### DATA SUPPLIED:
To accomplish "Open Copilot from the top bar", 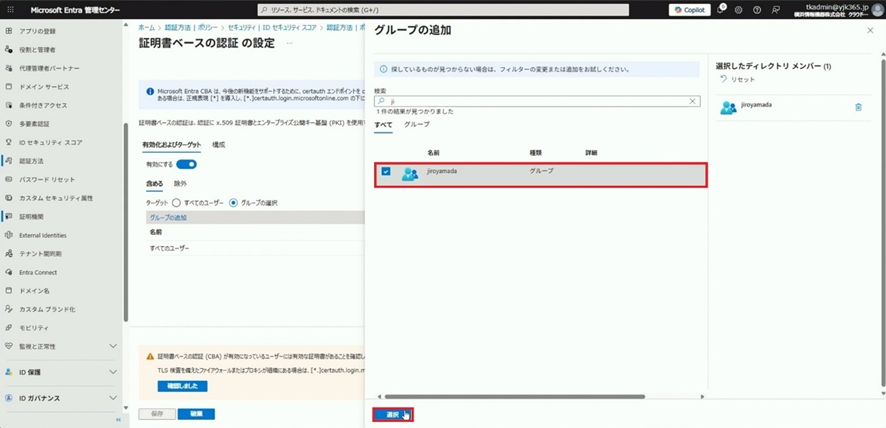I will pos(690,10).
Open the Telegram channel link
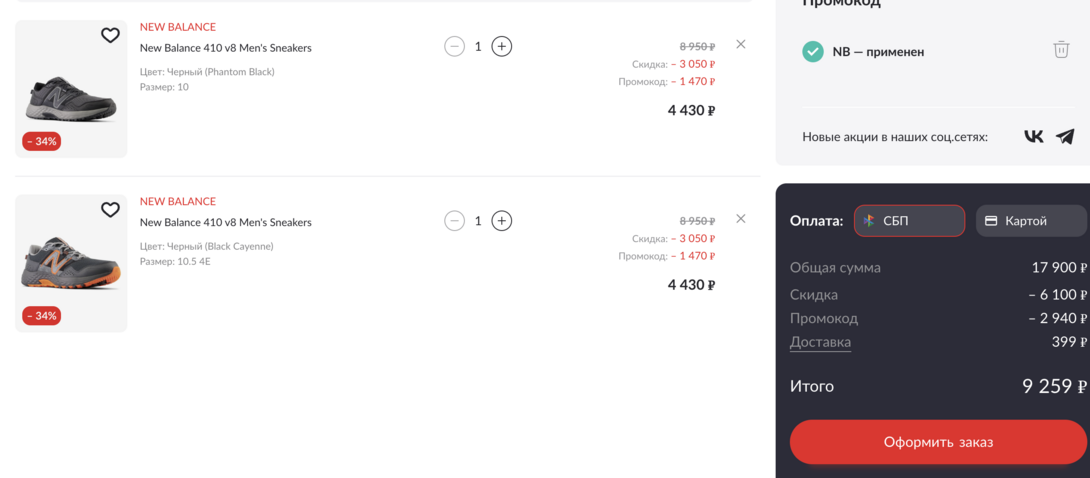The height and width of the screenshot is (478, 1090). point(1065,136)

==

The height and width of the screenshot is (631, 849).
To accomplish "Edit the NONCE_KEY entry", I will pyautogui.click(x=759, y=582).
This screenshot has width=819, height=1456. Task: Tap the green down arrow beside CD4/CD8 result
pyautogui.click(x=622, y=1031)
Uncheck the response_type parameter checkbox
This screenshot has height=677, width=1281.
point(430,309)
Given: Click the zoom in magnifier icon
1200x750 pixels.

==

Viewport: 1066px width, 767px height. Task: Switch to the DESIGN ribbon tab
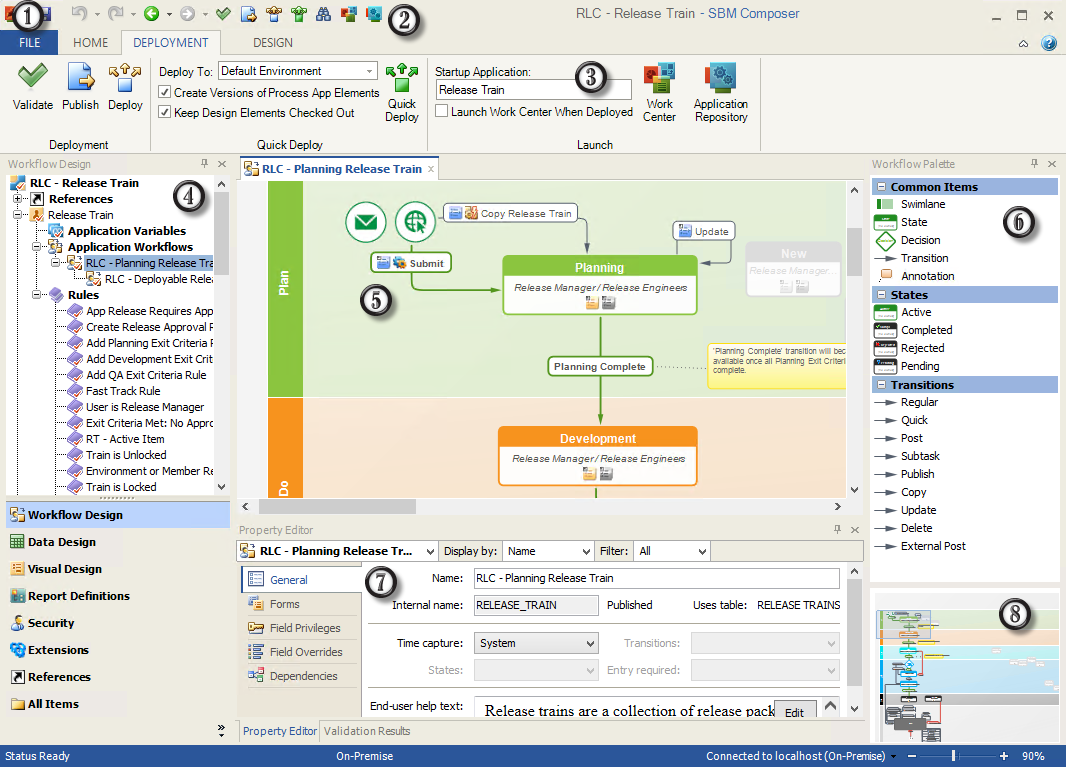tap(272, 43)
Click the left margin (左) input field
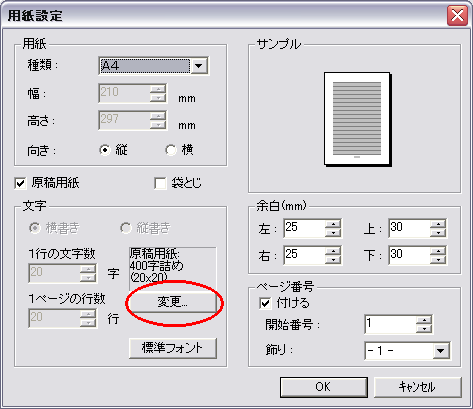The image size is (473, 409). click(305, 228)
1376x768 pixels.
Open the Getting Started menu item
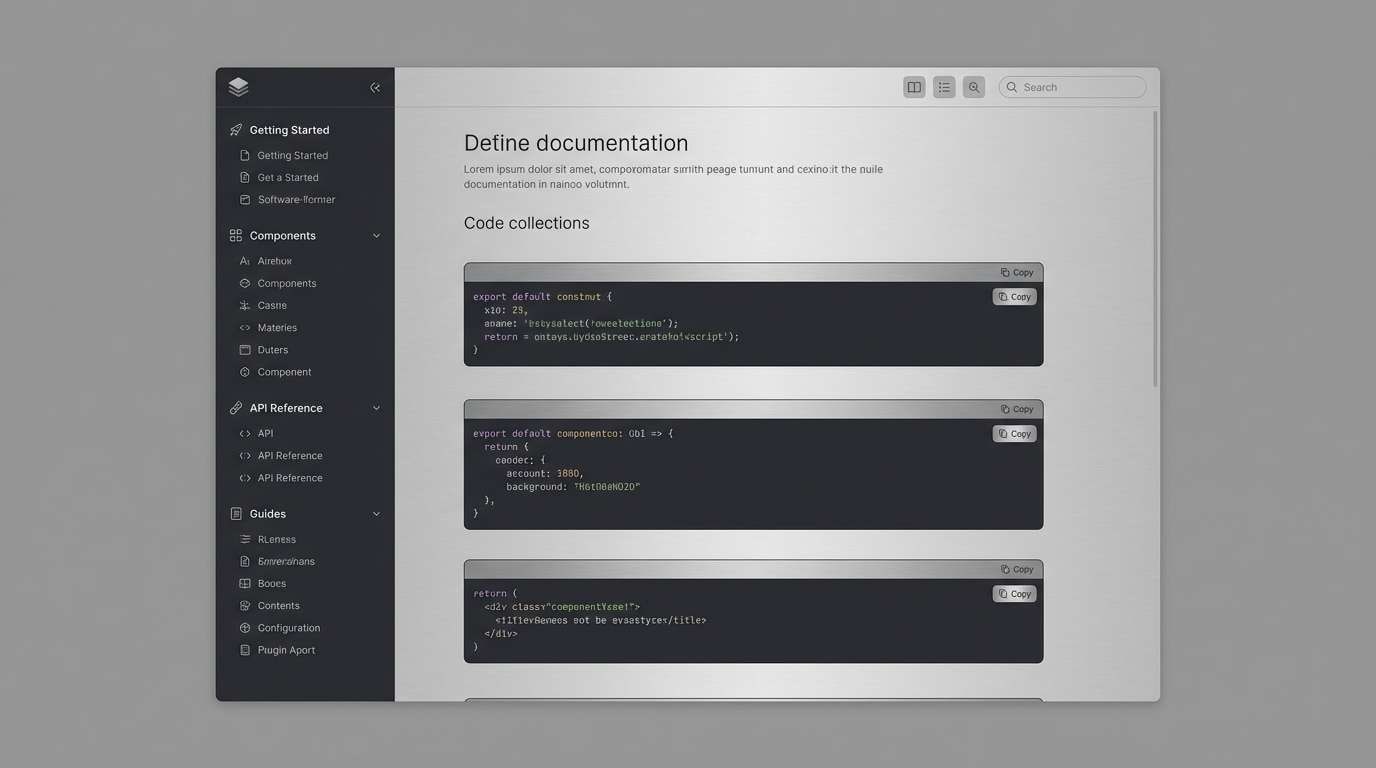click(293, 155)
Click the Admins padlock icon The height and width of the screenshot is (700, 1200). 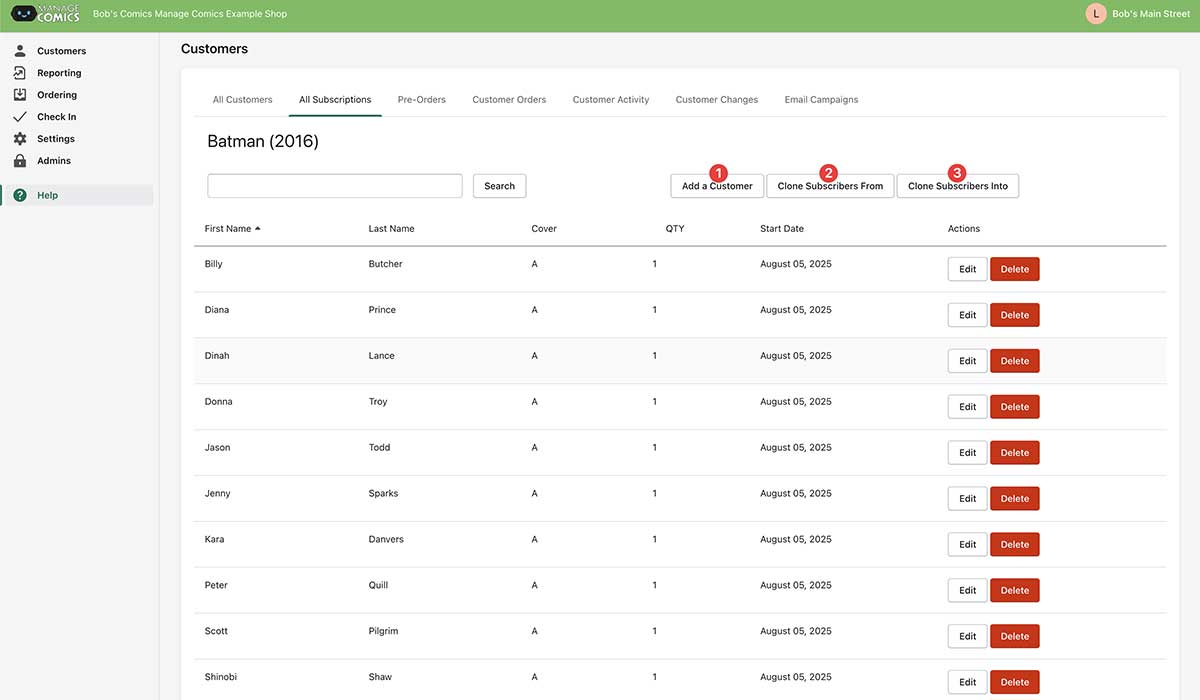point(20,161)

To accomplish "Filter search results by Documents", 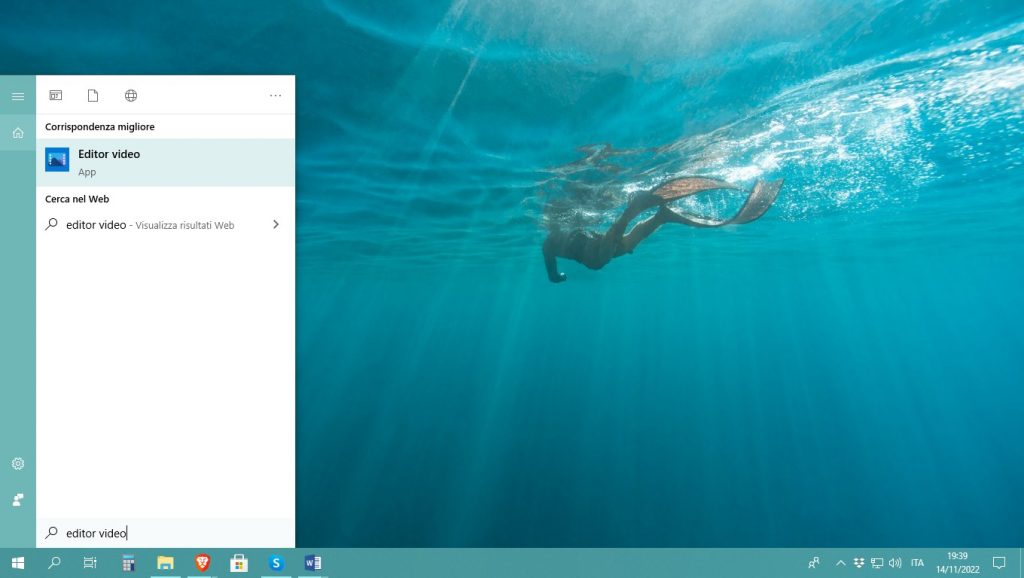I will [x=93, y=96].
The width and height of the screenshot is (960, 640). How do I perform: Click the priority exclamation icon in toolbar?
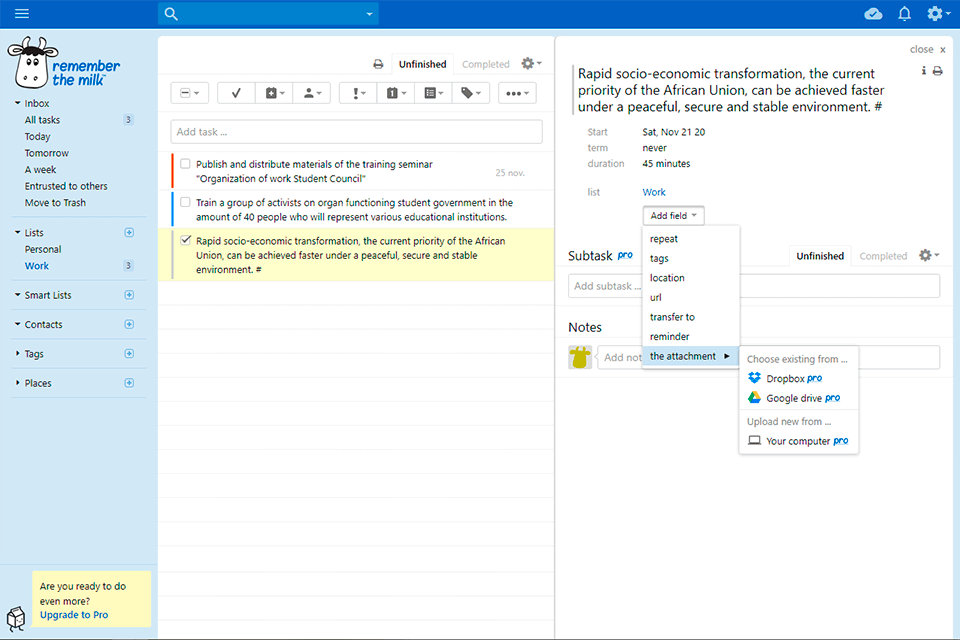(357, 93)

### EXERCISE OBJECTIVE:
Using the records above, restate word for word the lines from the one with "The height and width of the screenshot is (631, 849)." through the one with "1200x750 pixels.", both included.

### RESPONSE TO THE EXERCISE:
The height and width of the screenshot is (631, 849).
To accomplish "Edit the NONCE_KEY entry", I will pyautogui.click(x=759, y=582).
This screenshot has width=819, height=1456. Task: Tap the green down arrow beside CD4/CD8 result
pyautogui.click(x=622, y=1031)
Uncheck the response_type parameter checkbox
This screenshot has height=677, width=1281.
point(430,309)
Given: Click the zoom in magnifier icon
1200x750 pixels.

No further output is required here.